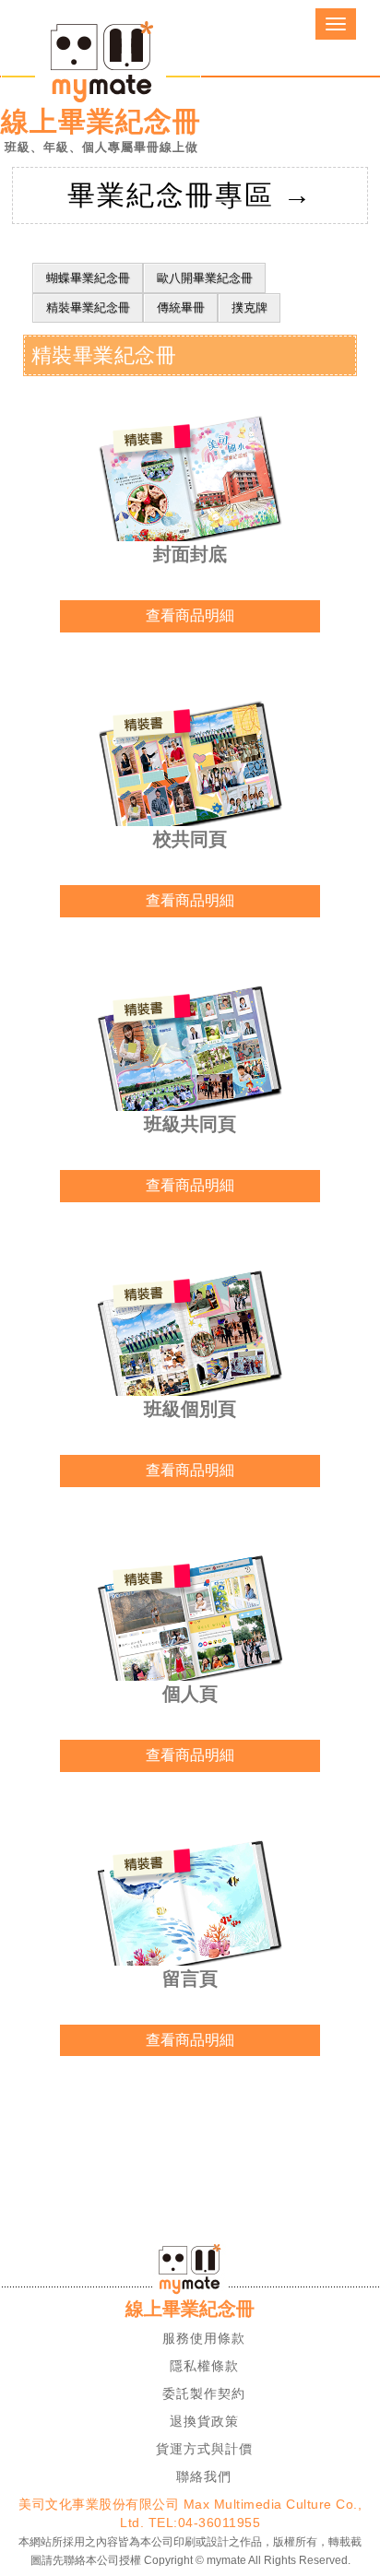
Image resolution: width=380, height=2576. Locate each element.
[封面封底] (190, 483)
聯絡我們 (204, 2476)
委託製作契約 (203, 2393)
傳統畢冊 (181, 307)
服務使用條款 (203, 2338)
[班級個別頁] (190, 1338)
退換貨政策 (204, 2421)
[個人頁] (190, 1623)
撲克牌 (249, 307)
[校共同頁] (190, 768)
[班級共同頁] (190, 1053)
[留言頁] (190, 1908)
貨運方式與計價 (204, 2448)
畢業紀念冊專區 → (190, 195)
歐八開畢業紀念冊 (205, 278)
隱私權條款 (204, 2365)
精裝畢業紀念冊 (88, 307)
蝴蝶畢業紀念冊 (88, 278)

■ Aim of the task ■
Transcribe all of the listing precisely. The images stay out of it.

■ Answer section ■
Image resolution: width=380, height=2576. Locate each element.
[封面封底] (190, 483)
聯絡我們 (204, 2476)
委託製作契約 (203, 2393)
傳統畢冊 (181, 307)
服務使用條款 (203, 2338)
[班級個別頁] (190, 1338)
退換貨政策 (204, 2421)
[個人頁] (190, 1623)
撲克牌 (249, 307)
[校共同頁] (190, 768)
[班級共同頁] (190, 1053)
[留言頁] (190, 1908)
貨運方式與計價 (204, 2448)
畢業紀念冊專區 → (190, 195)
歐八開畢業紀念冊 (205, 278)
隱私權條款 (204, 2365)
精裝畢業紀念冊 (88, 307)
蝴蝶畢業紀念冊 (88, 278)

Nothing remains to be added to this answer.